恋神様に願いを込めて
放課後、早速生徒会室へと向かう。



「え、あれ見ろよ。高二の永野先輩じゃん」


「永野先輩?」


「え、あんた知らないの!?恋愛の神様よ!永野先輩に恋愛の相談をした男子も女子もみんな成就してるんだから!サラサラの長い黒髪が似合う美人で、お父さんが有名な企業の社長さんだとかでお金持ちのお嬢様だし、成績も優秀で先生達から一番期待されているような、そんなすごい人なんだからね!」



一年生のフロアにある生徒会室に向かう途中で、高一から興味津々な視線を向けられて少し居心地の悪さを感じる。

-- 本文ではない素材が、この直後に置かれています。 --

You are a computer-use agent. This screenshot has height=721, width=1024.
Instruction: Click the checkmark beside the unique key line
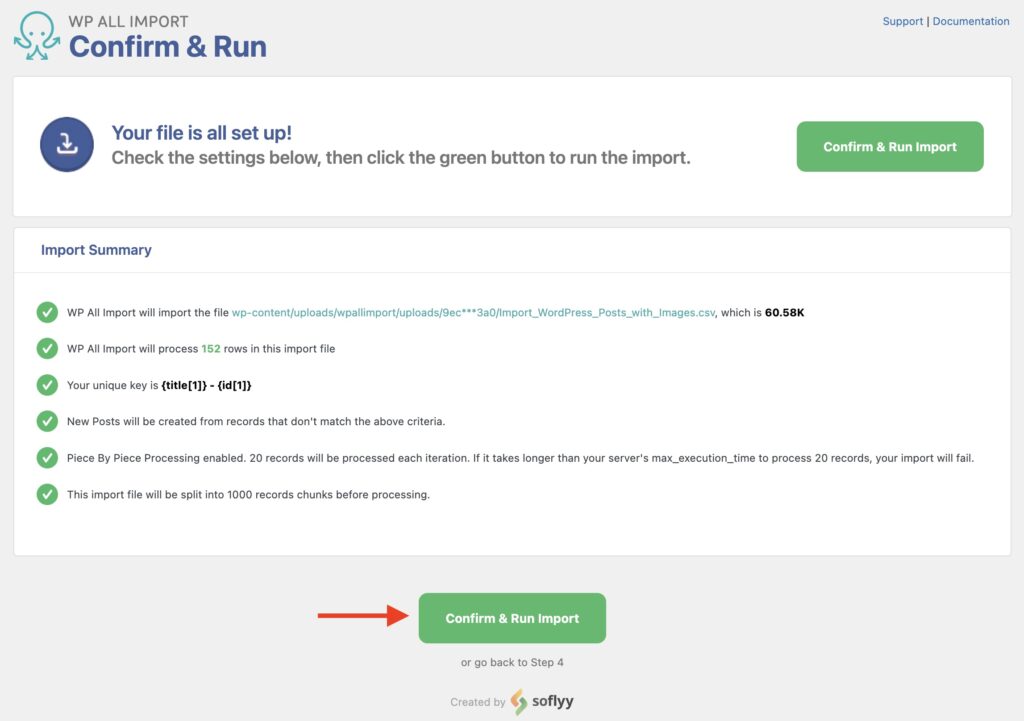click(47, 385)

「きっとあんなにすごい人なんだから、彼氏さんもどっかの王子様とかだったりして」


「え!?永野先輩って彼氏いるの!?」


「いるに決まってるでしょ!経験を積んでるからこそあんなに的確なアドバイスができるんだよ。彼氏とかのレベルじゃなくて、婚約者がいるって噂もあるくらいだし…」



好き勝手言う生徒に心情を悟られないようにポーカーフェイスを極めながら、生徒会室にやっと着く。


中に入ると、まだ佐野くんの姿はなくプリントが机の上に山積みにして置いてあるだけだった。


長机に沿って置かれている、六つのパイプ椅子のうちの一つに座る。



「婚約者、か…」



さっき生徒達が噂していたことを思い出す。


恋神様という噂はどんどん大きくなっていき、今では好き勝手散々なことを言われている。